IT IS almost two centuries since the renowned English artist William Daniell visited the island of Raasay, drawing the ruined Macleod stronghold Brochel Castle for one of his prints.

He revealed his sitting position by including himself in the sketch – alongside his servant and a dog.

Now the ornate sketching pencil he deployed has been found in the ground at the exact spot.

Its point was still sharp.


The brass encased instrument was made in India with a ceramic collar which depicts a Hindu bride. It is believed to have been commissioned by Daniell’s mistress.

Born in Kingston upon Thames, Surrey in 1769, Daniell was orphaned by the age of 10 when his bricklayer-publican father died. He was raised by his uncle Thomas, himself a talented artist. When he was 14, the duo sailed to India via China, returning a decade later to publish successfully their prints of the two countries.

Daniell then embarked on his next great work, A Voyage Round the Coasts of Great Britain, from 1813-1823. The resulting eight-volume tome was a celebration of the rural coastline of Britain, with a collection of 308 aquatint engravings or prints. One was of Brochel Castle, on the north-eastern shore of the island, which lies between Skye and the mainland.

His pencil was found in May by the Skye-based chimney sweep Alex Hemming, who is an amateur archaeologist.

One of the first to see it was Andrew McMorrine, former principal teacher of art at Portree High School, who has studied Daniell and his work.

“Where the sheep had been lying, the earth and dust had been scraped away and Alex saw the tip of the pencil,” he said. “When he showed it to me we got out the print of Brochel and saw he had found it at the very spot where Daniell has himself drawing the castle with his servant and a dog there as well in the summer 1818.”

“If the sheep hadn’t disturbed it, it would have lain for another 200 years. It is still intact. Only the tip of it was showing. Thank goodness it was Alex who found it as he immediately recognised its significance to the Daniell story. Somebody else would have kicked it away.”

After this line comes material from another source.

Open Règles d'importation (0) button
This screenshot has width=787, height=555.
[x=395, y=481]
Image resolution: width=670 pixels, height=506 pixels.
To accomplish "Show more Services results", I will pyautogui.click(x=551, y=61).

He said it dated to Daniell’s tour of India with his uncle. “In their journals there is a description of this pencil made by Indian craftsmen at the behest of his Indian lover, a Hindu woman.”

He said experts had confirmed it depicted a Hindu bride. “His lover is thought have given it to him as a farewell present, when he left to return to Britain. The finding of the pencil almost 200 years after Daniell last used it, completes what really is quite a poignant story,” he said.


Mr McMorrine said that permission had been given for him to display the pencil at the recent opening of the exhibition of etchings by him and his brother currently running at the Orbost Gallery by Dunvegan on Skye.

“There was great interest in it by from those who came to our opening.”

Canmore, the online catalogue to Scotland’s archaeology, buildings, industrial and maritime heritage compiled and managed by Historic Environment Scotland, says that tradition holds that Brochel Castle was built by Raasay’s first Macleod chief, Calum (MacGilleChaluim) in the late 15th/early 16th century, and occupied until around 1671. It provided “a strategic base for a dynasty of reiving seadogs to control their mainland possessions and the Inner Sound.”

It continues that although Daniell’s view of 1818 depicts it as virtually intact, only footings survive of the tallest tower.

It is not clear where the pencil will end up, however there is speculation it may be bound for the library in Glasgow School of Art’s restored Mackintosh Building, where it would sit beneath one of Daniell’s works.